_Task prompt:_
All lines of the material must be output verbatim.

_Data records:_
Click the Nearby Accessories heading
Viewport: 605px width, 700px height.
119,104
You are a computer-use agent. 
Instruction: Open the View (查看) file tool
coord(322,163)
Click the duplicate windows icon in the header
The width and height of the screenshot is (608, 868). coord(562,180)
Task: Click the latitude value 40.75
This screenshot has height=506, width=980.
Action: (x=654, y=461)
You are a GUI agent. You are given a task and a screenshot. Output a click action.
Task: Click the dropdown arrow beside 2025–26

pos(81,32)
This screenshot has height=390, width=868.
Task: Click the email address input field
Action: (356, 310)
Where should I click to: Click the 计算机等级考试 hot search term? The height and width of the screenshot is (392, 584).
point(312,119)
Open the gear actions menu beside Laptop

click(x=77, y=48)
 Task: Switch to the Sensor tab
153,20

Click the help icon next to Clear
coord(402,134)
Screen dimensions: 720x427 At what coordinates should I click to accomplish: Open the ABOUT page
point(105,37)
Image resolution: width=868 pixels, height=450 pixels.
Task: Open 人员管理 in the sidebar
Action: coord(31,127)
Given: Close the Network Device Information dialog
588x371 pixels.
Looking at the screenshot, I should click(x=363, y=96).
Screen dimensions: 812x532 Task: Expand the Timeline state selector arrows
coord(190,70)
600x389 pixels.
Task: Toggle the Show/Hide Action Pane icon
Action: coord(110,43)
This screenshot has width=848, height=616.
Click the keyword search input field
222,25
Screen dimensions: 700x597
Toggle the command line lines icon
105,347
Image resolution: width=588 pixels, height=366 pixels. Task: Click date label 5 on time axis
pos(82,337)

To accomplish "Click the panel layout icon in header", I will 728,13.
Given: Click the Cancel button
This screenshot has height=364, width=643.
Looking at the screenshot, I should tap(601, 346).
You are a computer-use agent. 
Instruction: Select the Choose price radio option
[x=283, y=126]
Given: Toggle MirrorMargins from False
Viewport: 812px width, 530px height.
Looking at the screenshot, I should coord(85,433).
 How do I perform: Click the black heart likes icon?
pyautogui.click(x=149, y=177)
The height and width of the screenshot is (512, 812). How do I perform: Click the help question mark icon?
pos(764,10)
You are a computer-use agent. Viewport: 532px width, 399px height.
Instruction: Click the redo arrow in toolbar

_Answer below:_
Click the Nearby Accessories heading
Viewport: 605px width, 700px height.
119,104
You are a computer-use agent. 
Instruction: Open the View (查看) file tool
coord(322,163)
Click the duplicate windows icon in the header
The width and height of the screenshot is (608, 868). coord(562,180)
Task: Click the latitude value 40.75
This screenshot has height=506, width=980.
Action: (x=654, y=461)
You are a GUI agent. You are given a task and a screenshot. Output a click action.
Task: Click the dropdown arrow beside 2025–26

pos(81,32)
This screenshot has height=390, width=868.
Task: Click the email address input field
Action: (356, 310)
Where should I click to: Click the 计算机等级考试 hot search term? The height and width of the screenshot is (392, 584).
point(312,119)
Open the gear actions menu beside Laptop

click(x=77, y=48)
 Task: Switch to the Sensor tab
153,20

Click the help icon next to Clear
coord(402,134)
Screen dimensions: 720x427 At what coordinates should I click to accomplish: Open the ABOUT page
point(105,37)
Image resolution: width=868 pixels, height=450 pixels.
Task: Open 人员管理 in the sidebar
Action: coord(31,127)
Given: Close the Network Device Information dialog
588x371 pixels.
Looking at the screenshot, I should click(x=363, y=96).
Screen dimensions: 812x532 Task: Expand the Timeline state selector arrows
coord(190,70)
600x389 pixels.
Task: Toggle the Show/Hide Action Pane icon
Action: coord(110,43)
This screenshot has width=848, height=616.
Click the keyword search input field
222,25
Screen dimensions: 700x597
Toggle the command line lines icon
105,347
Image resolution: width=588 pixels, height=366 pixels. Task: Click date label 5 on time axis
pos(82,337)

To accomplish "Click the panel layout icon in header", I will 728,13.
Given: Click the Cancel button
This screenshot has height=364, width=643.
Looking at the screenshot, I should tap(601, 346).
You are a computer-use agent. 
Instruction: Select the Choose price radio option
[x=283, y=126]
Given: Toggle MirrorMargins from False
Viewport: 812px width, 530px height.
Looking at the screenshot, I should coord(85,433).
 How do I perform: Click the black heart likes icon?
pyautogui.click(x=149, y=177)
The height and width of the screenshot is (512, 812). How do I perform: Click the help question mark icon?
pos(764,10)
You are a computer-use agent. Viewport: 532px width, 399px height.
Instruction: Click the redo arrow in toolbar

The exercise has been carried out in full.